◆ **What is asked**
Please lay out the lines below as a Markdown table with the columns "No." and "Text", giving each line its row number and dropping any blank lines.

◆ **Input data**
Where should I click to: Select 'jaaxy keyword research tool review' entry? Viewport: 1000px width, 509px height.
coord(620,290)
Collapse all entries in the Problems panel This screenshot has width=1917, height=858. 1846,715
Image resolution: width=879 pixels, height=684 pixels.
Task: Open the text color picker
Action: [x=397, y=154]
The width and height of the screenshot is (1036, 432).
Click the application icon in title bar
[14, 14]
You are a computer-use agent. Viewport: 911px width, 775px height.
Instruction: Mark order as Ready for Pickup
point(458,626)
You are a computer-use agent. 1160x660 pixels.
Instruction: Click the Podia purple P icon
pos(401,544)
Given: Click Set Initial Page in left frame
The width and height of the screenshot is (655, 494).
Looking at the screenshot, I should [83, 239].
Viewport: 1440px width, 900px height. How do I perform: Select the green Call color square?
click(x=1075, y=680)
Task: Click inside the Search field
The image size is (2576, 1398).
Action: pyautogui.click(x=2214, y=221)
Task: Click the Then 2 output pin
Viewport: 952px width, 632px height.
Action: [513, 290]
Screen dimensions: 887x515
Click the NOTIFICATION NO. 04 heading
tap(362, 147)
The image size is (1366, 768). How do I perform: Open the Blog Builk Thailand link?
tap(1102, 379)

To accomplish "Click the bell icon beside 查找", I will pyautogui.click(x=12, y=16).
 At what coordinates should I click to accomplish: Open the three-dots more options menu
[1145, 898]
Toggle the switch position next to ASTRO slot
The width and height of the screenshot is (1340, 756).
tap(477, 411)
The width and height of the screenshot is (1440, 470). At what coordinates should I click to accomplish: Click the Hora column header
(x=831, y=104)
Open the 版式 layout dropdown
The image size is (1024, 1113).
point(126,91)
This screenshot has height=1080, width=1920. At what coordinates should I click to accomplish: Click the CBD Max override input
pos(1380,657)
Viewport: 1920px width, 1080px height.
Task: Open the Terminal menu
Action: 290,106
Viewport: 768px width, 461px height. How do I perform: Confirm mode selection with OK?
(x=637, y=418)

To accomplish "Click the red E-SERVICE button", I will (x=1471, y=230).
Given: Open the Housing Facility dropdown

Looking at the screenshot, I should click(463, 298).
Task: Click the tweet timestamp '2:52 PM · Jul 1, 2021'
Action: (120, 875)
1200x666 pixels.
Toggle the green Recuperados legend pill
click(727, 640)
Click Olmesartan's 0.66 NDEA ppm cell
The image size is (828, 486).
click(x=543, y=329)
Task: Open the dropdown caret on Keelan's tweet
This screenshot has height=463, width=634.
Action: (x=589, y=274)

◆ **Result of this exercise**
| No. | Text |
|---|---|
| 1 | Where should I click to: Select 'jaaxy keyword research tool review' entry? Viewport: 1000px width, 509px height. |
| 2 | coord(620,290) |
| 3 | Collapse all entries in the Problems panel This screenshot has width=1917, height=858. 1846,715 |
| 4 | Image resolution: width=879 pixels, height=684 pixels. |
| 5 | Task: Open the text color picker |
| 6 | Action: [x=397, y=154] |
| 7 | The width and height of the screenshot is (1036, 432). |
| 8 | Click the application icon in title bar |
| 9 | [14, 14] |
| 10 | You are a computer-use agent. Viewport: 911px width, 775px height. |
| 11 | Instruction: Mark order as Ready for Pickup |
| 12 | point(458,626) |
| 13 | You are a computer-use agent. 1160x660 pixels. |
| 14 | Instruction: Click the Podia purple P icon |
| 15 | pos(401,544) |
| 16 | Given: Click Set Initial Page in left frame |
| 17 | The width and height of the screenshot is (655, 494). |
| 18 | Looking at the screenshot, I should [83, 239]. |
| 19 | Viewport: 1440px width, 900px height. How do I perform: Select the green Call color square? |
| 20 | click(x=1075, y=680) |
| 21 | Task: Click inside the Search field |
| 22 | The image size is (2576, 1398). |
| 23 | Action: pyautogui.click(x=2214, y=221) |
| 24 | Task: Click the Then 2 output pin |
| 25 | Viewport: 952px width, 632px height. |
| 26 | Action: [513, 290] |
| 27 | Screen dimensions: 887x515 |
| 28 | Click the NOTIFICATION NO. 04 heading |
| 29 | tap(362, 147) |
| 30 | The image size is (1366, 768). How do I perform: Open the Blog Builk Thailand link? |
| 31 | tap(1102, 379) |
| 32 | To accomplish "Click the bell icon beside 查找", I will pyautogui.click(x=12, y=16). |
| 33 |  At what coordinates should I click to accomplish: Open the three-dots more options menu |
| 34 | [1145, 898] |
| 35 | Toggle the switch position next to ASTRO slot |
| 36 | The width and height of the screenshot is (1340, 756). |
| 37 | tap(477, 411) |
| 38 | The width and height of the screenshot is (1440, 470). At what coordinates should I click to accomplish: Click the Hora column header |
| 39 | (x=831, y=104) |
| 40 | Open the 版式 layout dropdown |
| 41 | The image size is (1024, 1113). |
| 42 | point(126,91) |
| 43 | This screenshot has height=1080, width=1920. At what coordinates should I click to accomplish: Click the CBD Max override input |
| 44 | pos(1380,657) |
| 45 | Viewport: 1920px width, 1080px height. |
| 46 | Task: Open the Terminal menu |
| 47 | Action: 290,106 |
| 48 | Viewport: 768px width, 461px height. How do I perform: Confirm mode selection with OK? |
| 49 | (x=637, y=418) |
| 50 | To accomplish "Click the red E-SERVICE button", I will (x=1471, y=230). |
| 51 | Given: Open the Housing Facility dropdown |
| 52 | Looking at the screenshot, I should click(463, 298). |
| 53 | Task: Click the tweet timestamp '2:52 PM · Jul 1, 2021' |
| 54 | Action: (120, 875) |
| 55 | 1200x666 pixels. |
| 56 | Toggle the green Recuperados legend pill |
| 57 | click(727, 640) |
| 58 | Click Olmesartan's 0.66 NDEA ppm cell |
| 59 | The image size is (828, 486). |
| 60 | click(x=543, y=329) |
| 61 | Task: Open the dropdown caret on Keelan's tweet |
| 62 | This screenshot has height=463, width=634. |
| 63 | Action: (x=589, y=274) |